- What to work on:
a) In the post below about the diff temperature warning on a track car, what does the writer give as the main reason the warning light came on the first time? Answer in one to three sentences.
b) Write what comes next in the post below about the diff temperature warning on a track car, picking up right after its final sentence.

- Excerpted passage:
My journey of tracking and the diff temp sensor on my 16GTPP. I received the light the first time on the car in nearly stock form(only a SW catback). This was mostly due to hot lapping the car. Car sat for only 5 mins and then it was back out on a short track.

After that I changed the fluid to amsoil (factory equivalent weight) and wrapped the exhaust. Never got the temp warning again until I did long tube headers.

My thought is that the cats on the factory system were holding a lot of the heat. Hence why I also found melted wire looms when removing the factory exhaust manifold/cat near the placement of the cat.

With the long tube headers, stiffer suspension(shocks, springs & sway bars) I was getting the temp sensor to hit after about 12-13 mins of a session at Hallett Mortor Raceway in June. Granted it was warm that day, with a high of 90°. I believe the long tubes with no cats and minimum restriction is allowing more thermal energy to travel down the system. Also the fact that the suspension got a bit stiffer could play into things as well.

- Data extract:
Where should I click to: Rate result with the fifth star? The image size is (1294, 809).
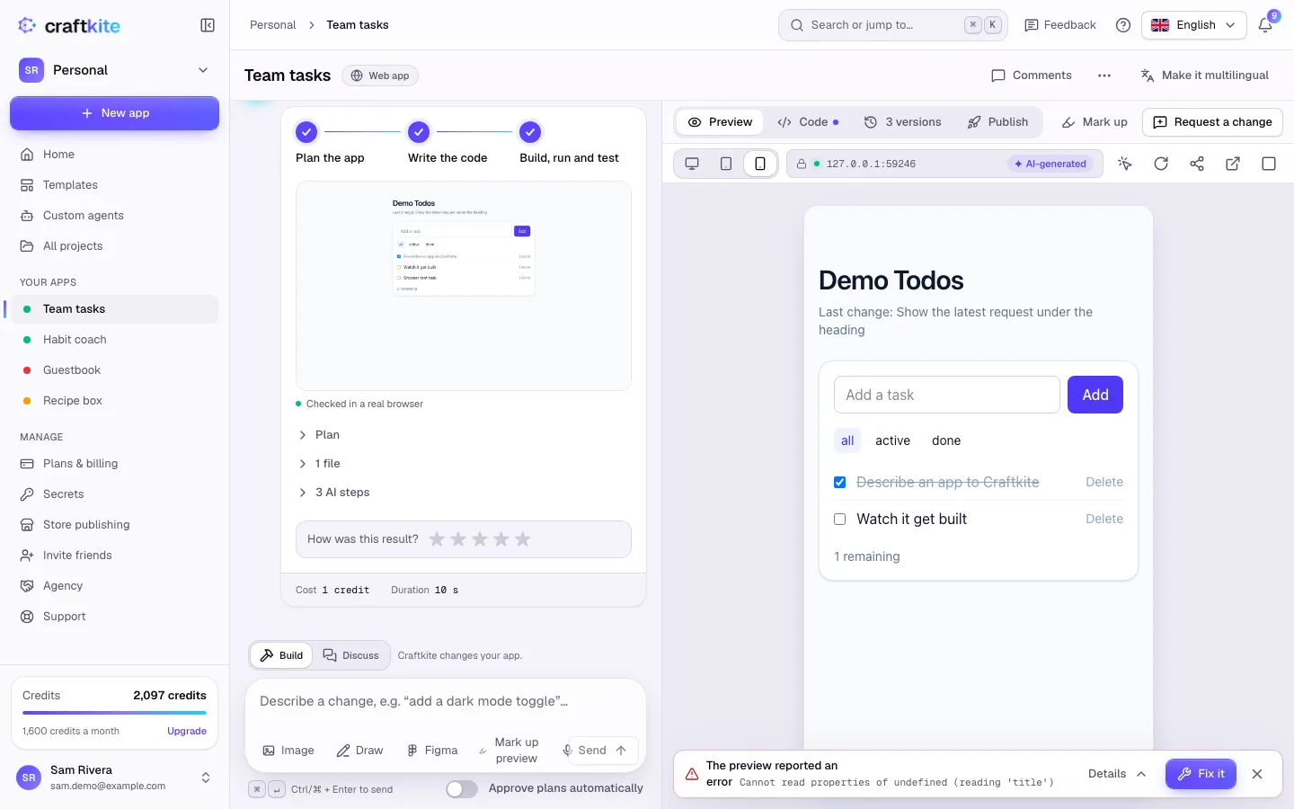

- Task-by-task results:
a) The writer attributes the first warning mostly to hot lapping the car. It sat for only five minutes before going back out on a short track.

b)
Nonetheless I came the conclusion that it was necessary to add a cooler.
I ordered the Full Tilt Boogie Kit during their Black Friday special. Everyone I have seen use it has seen great results.

If I was contemplating a new PP1 or PP2 I would first change the fluid to amsoil 75w-140 and wrap the exhaust. Nothing permanent, overly substantial, or costly. Then go do a couple of track days and see if you get the prompt to come up.

Yea I wasnt talking about a finned cover but the ones that have provisions for the cooler.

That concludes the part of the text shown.